Certainly, when that’s happening in a supervisor-supervisee relationship, that’s even more so. So, I think those side things of recognizing birthdays, and really, the most important times, I think, in any kind of employment situations, are bringing people on board, and then helping them to leave either through retirement or new job. Everybody notices the way that we say goodbye to people, too. 

I mean, it contributes to that culture. So, I think that’s one of the things, again, if you’ve been in it, then when you are put into a leadership position, you emulate those things. You tried to create that environment, too. If you’re a supervisor that’s never really had that, maybe that wouldn’t be top of your radar because you wouldn’t know.

Lisa (Host): Yeah, I’m thinking that oh, like we parent, the way that we’re parented. Subconsciously, we supervise the way that we have been supervised, automatically, and that you can do some manual overrides there on both of both directions, but that’s also a very compassionate way of looking at it, and just this recognition that many people in management or supervisory situations have not had the mentorship and kind of those positive experiences to be able to know what to do differently many times.

Lisa (Guest): For the most part, as far as with everything, like, we tend to know, the things we don’t like much more easily or how to create that environment. So usually if we’ve been in that situation, I remember thinking to myself, okay, if I’m ever in a leadership position, I will not do that. Those things are a little bit more concrete, right? Because as you say, I love that, manual override, like that’s exactly it. 

But for the most part, we think about this is such a supportive, lovely environment. I am sure it didn’t happen by accident. So thinking about the various things, how do we know that? what, What contributes to that sense of things and trying to create that environment? Again, I mean, it’s wonderful if that can come from leadership, but it doesn’t have to. I mean,  somebody who was more sort of tied in with birthdays and things like that, who can put it in or other life transition, somebody’s having a baby or getting married or going through something very traumatic, that those creating that environment. 

Again, it seems kind of funny that and then, it makes it easier to talk to your supervisor like of course it does, because it makes it easier to talk to everybody. That sense of mutual interest, not just in a work environment, but as a person, and if nothing else, the great resignation has taught us that it’s really attending to people’s needs as a person are as important as attending to their needs as an employee. 

Again, I hope that and people should feel empowered to help contribute to that. That if they’re 100% dependent on their supervisor to provide it and then they’re probably always going to be disappointed.

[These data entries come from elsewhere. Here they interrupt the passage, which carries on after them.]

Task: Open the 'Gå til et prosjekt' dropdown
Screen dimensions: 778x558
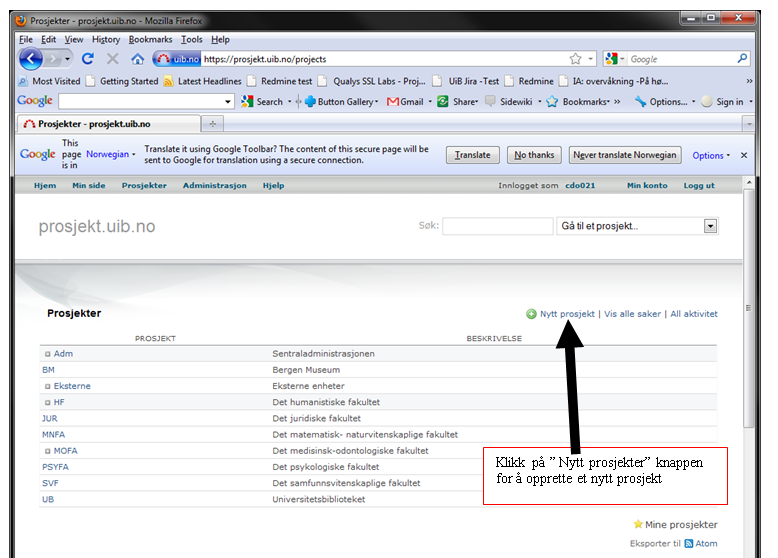Action: 710,226
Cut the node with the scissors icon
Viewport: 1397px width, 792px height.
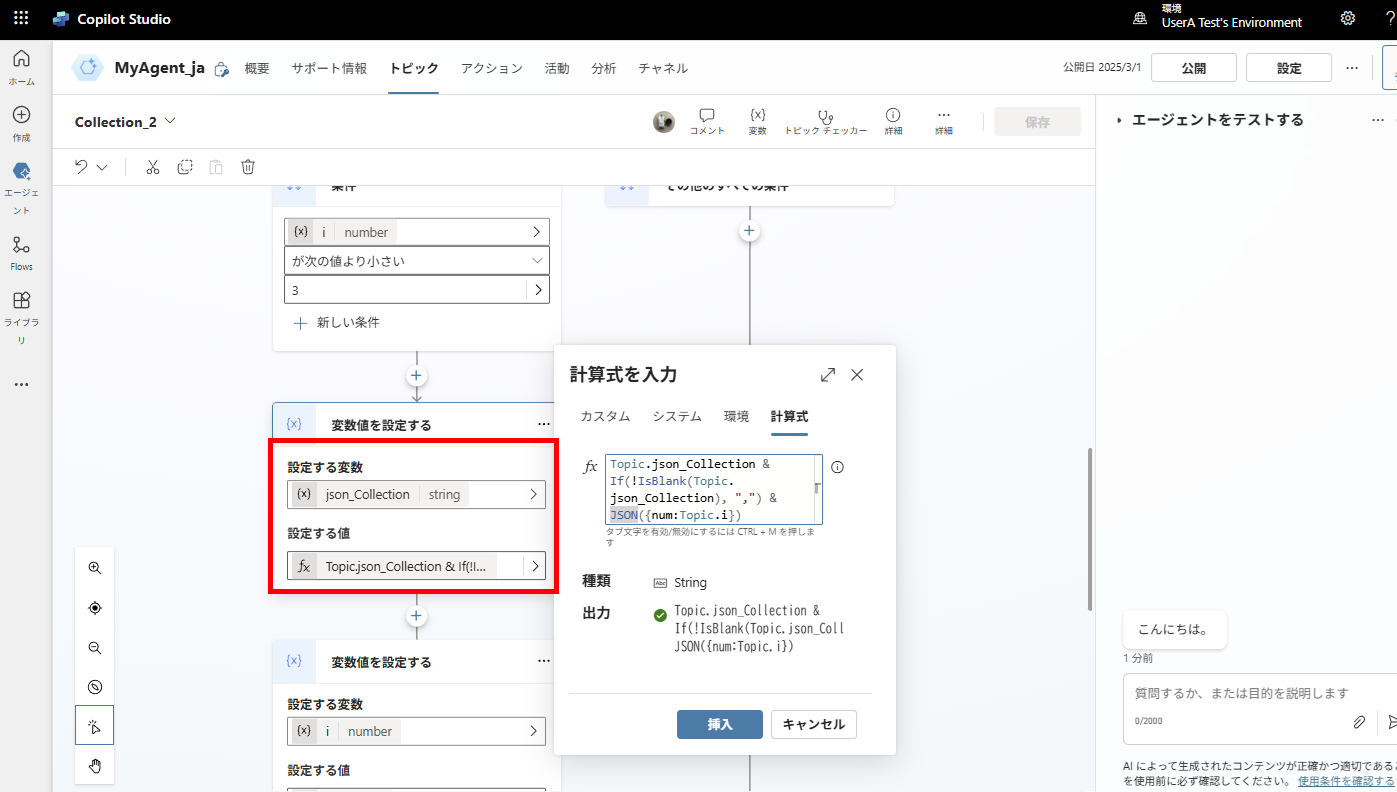[x=152, y=166]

Lisa (Host): Yeah, that’s such a great perspective. I just love what you’re saying that particularly in work environments, it’s so easy to get focused on the work part and miss like the fabric of a relationships and of a community that really hold the whole thing together, and that has nothing to do with the work. Well, I mean, certainly how we approach work together as a team, but really around those soft skills, the invisible parts. 

I love your message here, which is that anybody really can become an activist, essentially, for the creation of a positive culture within an organization, and in some ways, certainly it’s doing things to make others feel appreciated, and respected and supportive, but that it also really like creates a positive environment that that is good for everybody, including you.

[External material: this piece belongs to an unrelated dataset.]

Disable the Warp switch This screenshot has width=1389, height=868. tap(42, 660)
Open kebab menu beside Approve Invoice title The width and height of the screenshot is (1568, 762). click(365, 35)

Lisa (Guest): Absolutely, yeah. I think part of that, too, I mean, the research is all there in terms of that actually makes them more productive team, because it’s easy to think, well, if you’re spending all your time kind of on relationship building, and those those kinds of pieces. So yes, of course, the work comes first, like the task piece has to be there, but the research is clear that people who are working in a mutually supportive environment and that attends to that sense of community. 

Those pieces are more productive communities, than the ones where everybody’s head down and just focused on the task at hand. So yeah, more and more people, there’s more information that comes out about that, because people are trying to figure out how to generate that in a virtual community, since more and more of us are working that way. But, I love it, because it basically is acknowledging that that piece is important, and it’s important to most everybody. 

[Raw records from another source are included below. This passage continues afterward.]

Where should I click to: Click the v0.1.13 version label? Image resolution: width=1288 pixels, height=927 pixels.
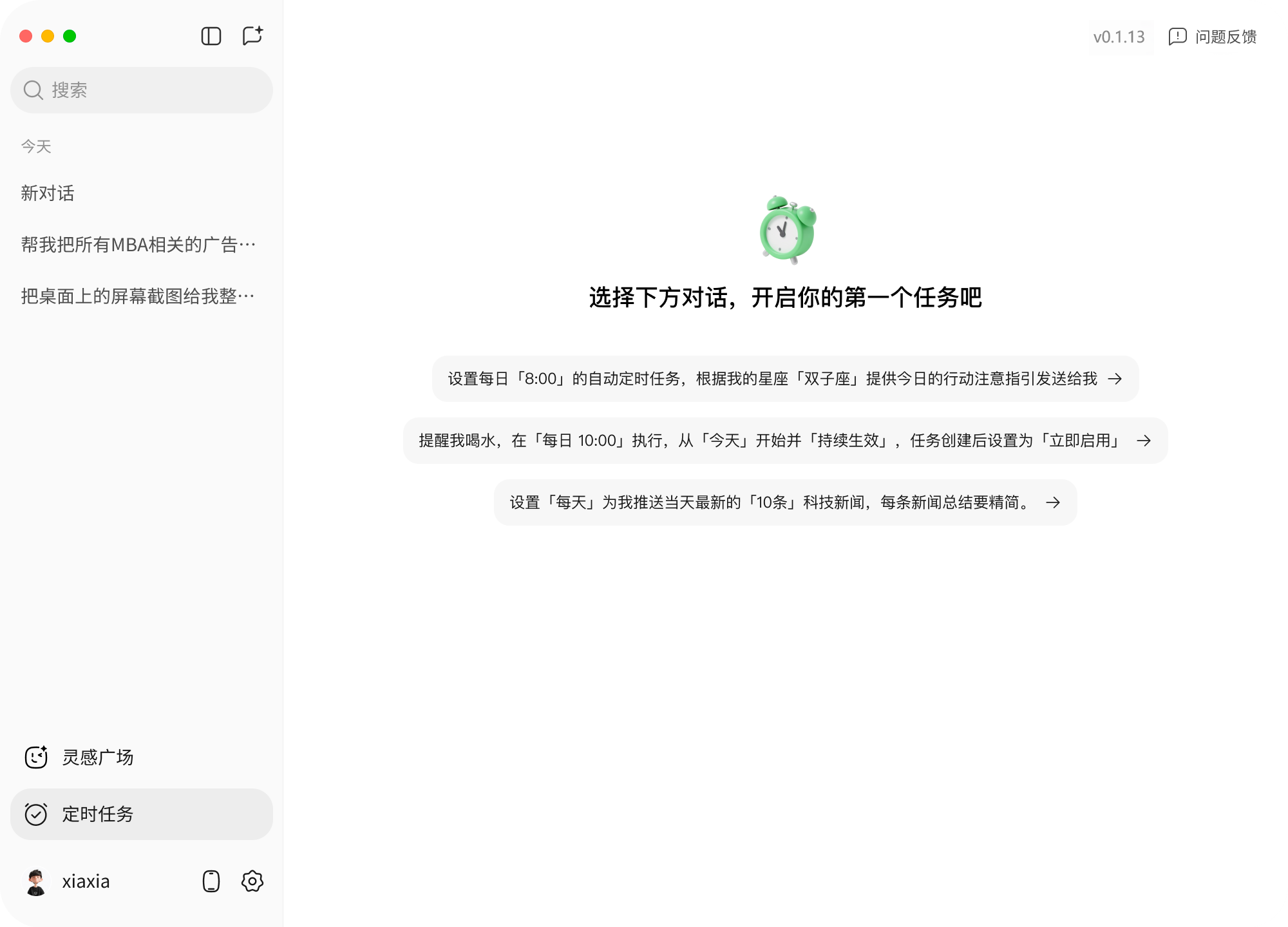tap(1119, 37)
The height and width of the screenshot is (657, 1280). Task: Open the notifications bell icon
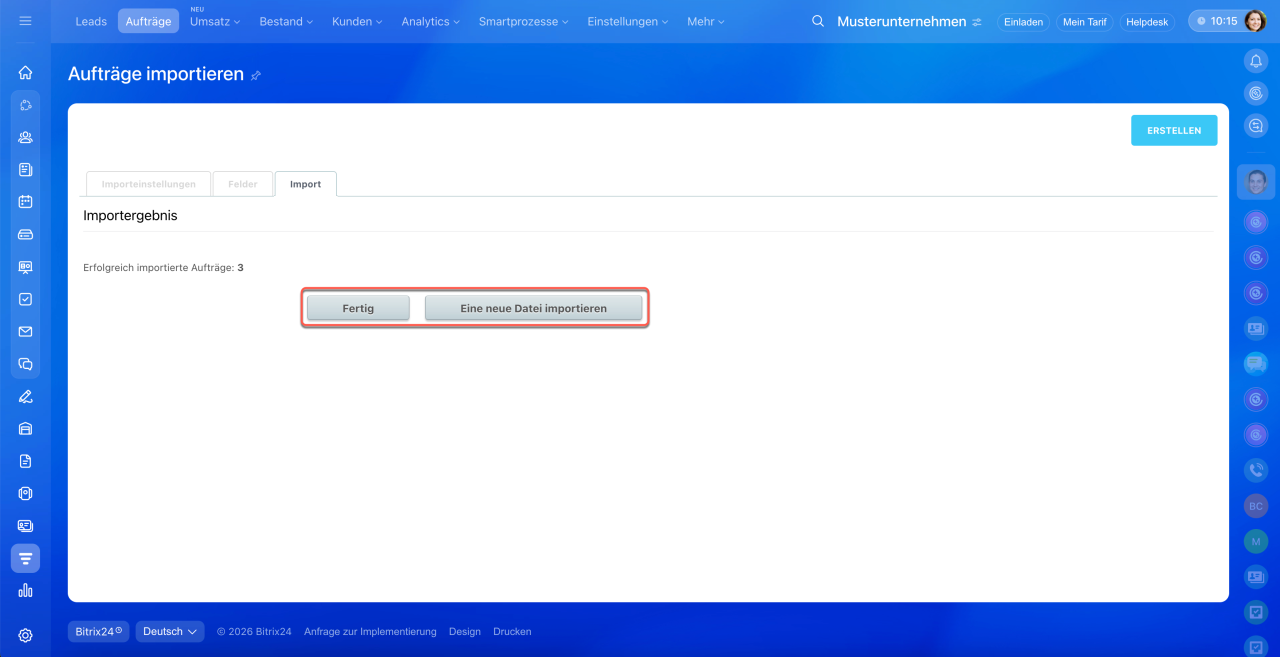click(1256, 61)
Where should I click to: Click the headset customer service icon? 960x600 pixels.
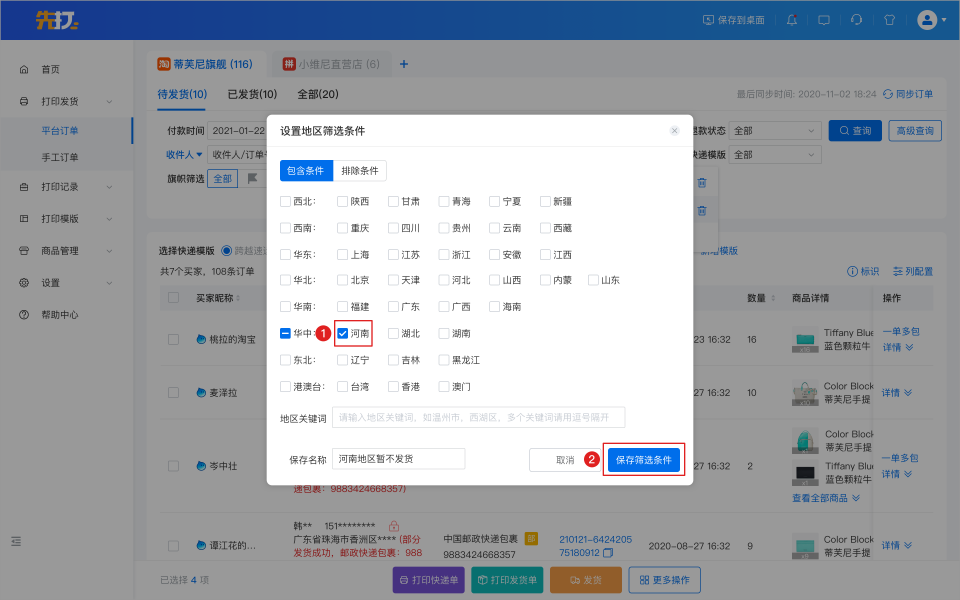[857, 19]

Of course, everybody has their styles and their own culture, so we’re not talking about pushing different things on folks that may not be part of their culture, and it may make people uncomfortable. It’s more figuring out what are the cultural norms for us as a group and a team that can create that environment where we’re mutually supportive and helpful of each other, and people feel open asking for help, or advice or support, same thing. If there is that across the team, then of course, the supervisor is going to be involved in that as well.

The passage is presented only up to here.